## WHAT NEEDS TO BE DONE
Rewrite the lines below, replacing every "Locate an element" with "Find an element" and leaving the rest unchanged.

○ ○ ○ ○ ○

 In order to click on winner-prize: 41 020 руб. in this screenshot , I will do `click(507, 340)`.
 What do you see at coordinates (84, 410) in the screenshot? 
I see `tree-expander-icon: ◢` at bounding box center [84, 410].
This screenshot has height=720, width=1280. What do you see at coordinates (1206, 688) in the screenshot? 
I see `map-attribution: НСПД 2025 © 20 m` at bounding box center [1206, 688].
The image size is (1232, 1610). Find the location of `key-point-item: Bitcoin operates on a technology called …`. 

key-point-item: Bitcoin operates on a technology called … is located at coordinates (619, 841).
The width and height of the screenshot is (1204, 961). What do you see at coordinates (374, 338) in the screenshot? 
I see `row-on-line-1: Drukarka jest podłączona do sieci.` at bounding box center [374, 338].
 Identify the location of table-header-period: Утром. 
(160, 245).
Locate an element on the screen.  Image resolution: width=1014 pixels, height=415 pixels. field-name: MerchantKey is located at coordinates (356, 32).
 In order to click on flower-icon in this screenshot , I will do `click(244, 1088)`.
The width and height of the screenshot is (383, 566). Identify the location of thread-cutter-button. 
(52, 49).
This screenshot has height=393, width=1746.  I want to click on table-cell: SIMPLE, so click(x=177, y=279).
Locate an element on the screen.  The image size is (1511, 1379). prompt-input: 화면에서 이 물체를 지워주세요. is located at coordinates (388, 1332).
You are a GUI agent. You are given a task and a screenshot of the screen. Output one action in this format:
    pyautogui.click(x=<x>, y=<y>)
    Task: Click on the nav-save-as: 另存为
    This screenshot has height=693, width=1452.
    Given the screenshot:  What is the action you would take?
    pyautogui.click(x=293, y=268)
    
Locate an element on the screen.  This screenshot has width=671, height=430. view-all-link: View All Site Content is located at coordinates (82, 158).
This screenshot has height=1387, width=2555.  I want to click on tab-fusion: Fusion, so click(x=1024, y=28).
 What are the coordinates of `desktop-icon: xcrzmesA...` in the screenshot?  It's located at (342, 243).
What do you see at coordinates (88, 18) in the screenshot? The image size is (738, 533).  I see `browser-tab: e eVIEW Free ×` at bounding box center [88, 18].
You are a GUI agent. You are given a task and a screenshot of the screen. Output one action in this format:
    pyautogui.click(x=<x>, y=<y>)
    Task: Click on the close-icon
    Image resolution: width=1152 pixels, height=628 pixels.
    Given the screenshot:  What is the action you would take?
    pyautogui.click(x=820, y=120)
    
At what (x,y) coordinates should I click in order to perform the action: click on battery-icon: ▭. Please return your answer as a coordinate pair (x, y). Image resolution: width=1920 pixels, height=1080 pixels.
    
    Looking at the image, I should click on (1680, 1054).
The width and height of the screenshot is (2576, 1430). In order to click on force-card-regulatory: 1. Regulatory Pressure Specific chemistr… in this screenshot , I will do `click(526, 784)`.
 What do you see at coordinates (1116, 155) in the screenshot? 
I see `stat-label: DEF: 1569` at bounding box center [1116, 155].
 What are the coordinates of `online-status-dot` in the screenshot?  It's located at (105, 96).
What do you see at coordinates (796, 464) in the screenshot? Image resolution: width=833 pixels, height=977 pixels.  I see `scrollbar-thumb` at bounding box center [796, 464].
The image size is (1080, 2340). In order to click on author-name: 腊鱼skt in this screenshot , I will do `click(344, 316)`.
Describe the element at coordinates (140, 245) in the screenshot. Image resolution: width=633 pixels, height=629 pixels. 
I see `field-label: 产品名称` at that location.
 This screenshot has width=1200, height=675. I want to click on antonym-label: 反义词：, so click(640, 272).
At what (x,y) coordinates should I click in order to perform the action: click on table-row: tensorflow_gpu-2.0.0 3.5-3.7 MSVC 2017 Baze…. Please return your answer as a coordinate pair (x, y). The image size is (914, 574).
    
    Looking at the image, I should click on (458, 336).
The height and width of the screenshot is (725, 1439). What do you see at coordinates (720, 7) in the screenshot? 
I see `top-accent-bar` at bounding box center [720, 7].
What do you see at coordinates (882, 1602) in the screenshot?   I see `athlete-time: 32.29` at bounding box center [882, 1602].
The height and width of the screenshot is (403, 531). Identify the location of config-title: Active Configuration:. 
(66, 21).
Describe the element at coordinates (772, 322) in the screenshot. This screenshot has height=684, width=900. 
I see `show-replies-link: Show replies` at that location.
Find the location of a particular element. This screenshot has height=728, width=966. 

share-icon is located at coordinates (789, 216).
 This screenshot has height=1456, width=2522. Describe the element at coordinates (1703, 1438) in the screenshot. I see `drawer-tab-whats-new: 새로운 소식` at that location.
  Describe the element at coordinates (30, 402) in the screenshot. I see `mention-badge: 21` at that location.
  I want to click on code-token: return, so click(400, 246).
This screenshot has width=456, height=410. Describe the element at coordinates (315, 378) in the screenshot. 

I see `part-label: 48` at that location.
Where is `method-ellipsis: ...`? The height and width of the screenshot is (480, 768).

○ ○ ○ ○ ○

## ANSWER SECTION
 In order to click on winner-prize: 41 020 руб. in this screenshot , I will do `click(507, 340)`.
 What do you see at coordinates (84, 410) in the screenshot? 
I see `tree-expander-icon: ◢` at bounding box center [84, 410].
This screenshot has height=720, width=1280. What do you see at coordinates (1206, 688) in the screenshot? 
I see `map-attribution: НСПД 2025 © 20 m` at bounding box center [1206, 688].
The image size is (1232, 1610). Find the location of `key-point-item: Bitcoin operates on a technology called …`. 

key-point-item: Bitcoin operates on a technology called … is located at coordinates (619, 841).
The width and height of the screenshot is (1204, 961). What do you see at coordinates (374, 338) in the screenshot? 
I see `row-on-line-1: Drukarka jest podłączona do sieci.` at bounding box center [374, 338].
 Identify the location of table-header-period: Утром. 
(160, 245).
Find an element on the screen.  Image resolution: width=1014 pixels, height=415 pixels. field-name: MerchantKey is located at coordinates (356, 32).
 In order to click on flower-icon in this screenshot , I will do `click(244, 1088)`.
The width and height of the screenshot is (383, 566). Identify the location of thread-cutter-button. 
(52, 49).
This screenshot has height=393, width=1746.  I want to click on table-cell: SIMPLE, so click(x=177, y=279).
Find an element on the screen.  The image size is (1511, 1379). prompt-input: 화면에서 이 물체를 지워주세요. is located at coordinates (388, 1332).
You are a GUI agent. You are given a task and a screenshot of the screen. Output one action in this format:
    pyautogui.click(x=<x>, y=<y>)
    Task: Click on the nav-save-as: 另存为
    This screenshot has height=693, width=1452.
    Given the screenshot:  What is the action you would take?
    pyautogui.click(x=293, y=268)
    
Find an element on the screen.  This screenshot has width=671, height=430. view-all-link: View All Site Content is located at coordinates (82, 158).
This screenshot has height=1387, width=2555.  I want to click on tab-fusion: Fusion, so click(x=1024, y=28).
 What are the coordinates of `desktop-icon: xcrzmesA...` in the screenshot?  It's located at (342, 243).
What do you see at coordinates (88, 18) in the screenshot? The image size is (738, 533).  I see `browser-tab: e eVIEW Free ×` at bounding box center [88, 18].
You are a GUI agent. You are given a task and a screenshot of the screen. Output one action in this format:
    pyautogui.click(x=<x>, y=<y>)
    Task: Click on the close-icon
    Image resolution: width=1152 pixels, height=628 pixels.
    Given the screenshot:  What is the action you would take?
    pyautogui.click(x=820, y=120)
    
At what (x,y) coordinates should I click in order to perform the action: click on battery-icon: ▭. Please return your answer as a coordinate pair (x, y). Image resolution: width=1920 pixels, height=1080 pixels.
    
    Looking at the image, I should click on (1680, 1054).
The width and height of the screenshot is (2576, 1430). In order to click on force-card-regulatory: 1. Regulatory Pressure Specific chemistr… in this screenshot , I will do `click(526, 784)`.
 What do you see at coordinates (1116, 155) in the screenshot? 
I see `stat-label: DEF: 1569` at bounding box center [1116, 155].
 What are the coordinates of `online-status-dot` in the screenshot?  It's located at (105, 96).
What do you see at coordinates (796, 464) in the screenshot? Image resolution: width=833 pixels, height=977 pixels.  I see `scrollbar-thumb` at bounding box center [796, 464].
The image size is (1080, 2340). In order to click on author-name: 腊鱼skt in this screenshot , I will do `click(344, 316)`.
Describe the element at coordinates (140, 245) in the screenshot. Image resolution: width=633 pixels, height=629 pixels. 
I see `field-label: 产品名称` at that location.
 This screenshot has width=1200, height=675. I want to click on antonym-label: 反义词：, so click(640, 272).
At what (x,y) coordinates should I click in order to perform the action: click on table-row: tensorflow_gpu-2.0.0 3.5-3.7 MSVC 2017 Baze…. Please return your answer as a coordinate pair (x, y). The image size is (914, 574).
    
    Looking at the image, I should click on (458, 336).
The height and width of the screenshot is (725, 1439). What do you see at coordinates (720, 7) in the screenshot? 
I see `top-accent-bar` at bounding box center [720, 7].
What do you see at coordinates (882, 1602) in the screenshot?   I see `athlete-time: 32.29` at bounding box center [882, 1602].
The height and width of the screenshot is (403, 531). Identify the location of config-title: Active Configuration:. 
(66, 21).
Describe the element at coordinates (772, 322) in the screenshot. This screenshot has height=684, width=900. 
I see `show-replies-link: Show replies` at that location.
Find the location of a particular element. This screenshot has height=728, width=966. 

share-icon is located at coordinates (789, 216).
 This screenshot has height=1456, width=2522. Describe the element at coordinates (1703, 1438) in the screenshot. I see `drawer-tab-whats-new: 새로운 소식` at that location.
  Describe the element at coordinates (30, 402) in the screenshot. I see `mention-badge: 21` at that location.
  I want to click on code-token: return, so click(400, 246).
This screenshot has width=456, height=410. Describe the element at coordinates (315, 378) in the screenshot. 

I see `part-label: 48` at that location.
Where is `method-ellipsis: ...`? The height and width of the screenshot is (480, 768).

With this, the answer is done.